A new finished piece. Wide wingspan with silk. The white lines are made with yarn that belonged to my grandmother.
That seems the haunted nature of writing, how we work while sleeping and waking on a story that seems life or death yet despite how far we push ourselves or our skills the story has to be released before absolutely perfect. Knitting, I realize, helps me cope with the regret while also moving forward into the next piece. In my hand I can hold one long, reassuring string that seems to tie together all my effort over time. I’m reminded that it’s the actual doing not the idealized vision of a finished piece that yields the most in the end.
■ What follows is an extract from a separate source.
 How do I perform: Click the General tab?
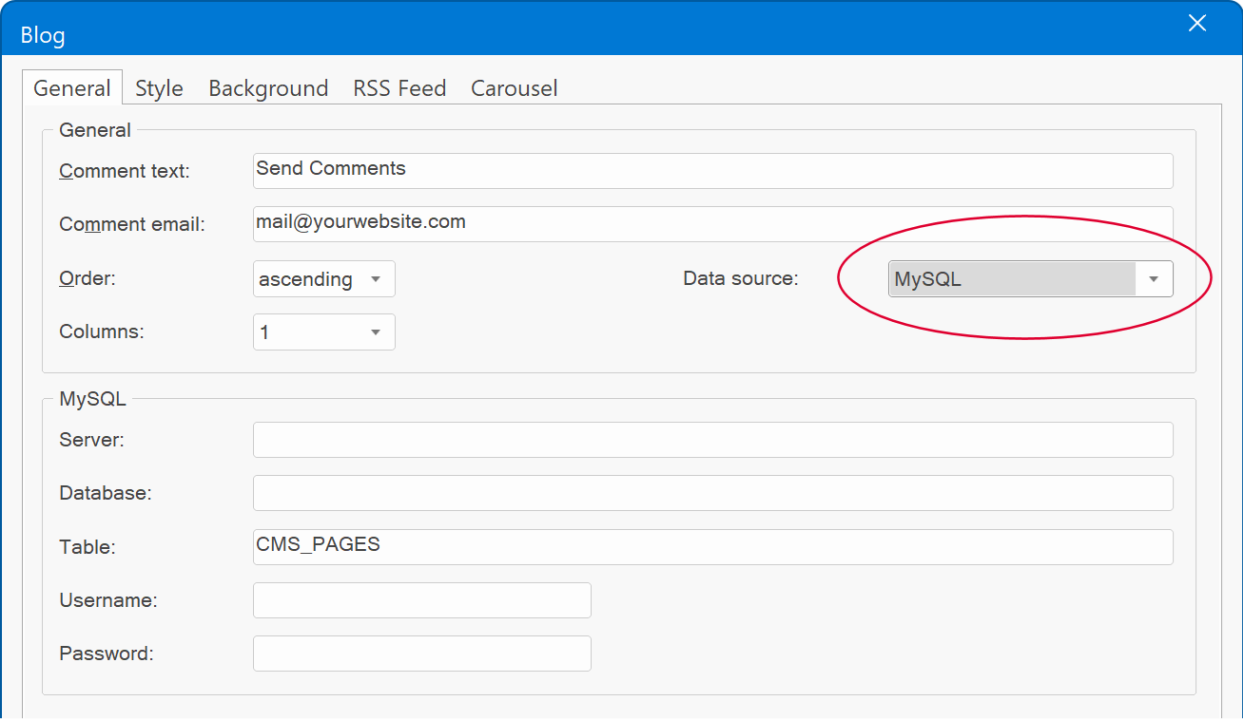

For more writers’ thoughts on knitting and writing, I recommend Knitting Yarns, Writers on Knitting, edited by Ann Hood and replete with pieces by knitting authors Barbara Kingsolver, Andre Dubus III, Jane Smiley and many others.
Here’s one of my own knitting poems. It was published in Zyzzyva:
On Reading His Obituary
–Kathlene Postma
Don’t make much of it. The boy
with one wing, the one you could not
have. That was thirty years ago,
when your father was still alive.
You could not knit fast enough
to find a way out. As if time wouldn’t
do you the favor of unraveling
the boards from the walls of the very
room where you waited for the boy
to crash in, feathers flying. There are
all kinds of sad, and pretty much every
one will come for you, by newspaper,
by mail, by way of your mother’s mouth
after she hangs up the phone.
In the book of patterns there are knots
so hard to follow you must put your sticks
aside and read aloud the code, imagine
the yarn seizing hold of itself,
a conspiracy of beauty strong as a rope
to throw to the boy with one hand
who stands down in the yard where you
no longer live. As if he could pull you
out of this life or you could take him
back from the next.
Congratulations on finishing the Divided Daughter. I’ve never waited so long to finish a book. It’s sure to be a great story, and I know it’s beautifully told.
Tanya–thank you, friend. I can’t wait for you to read it!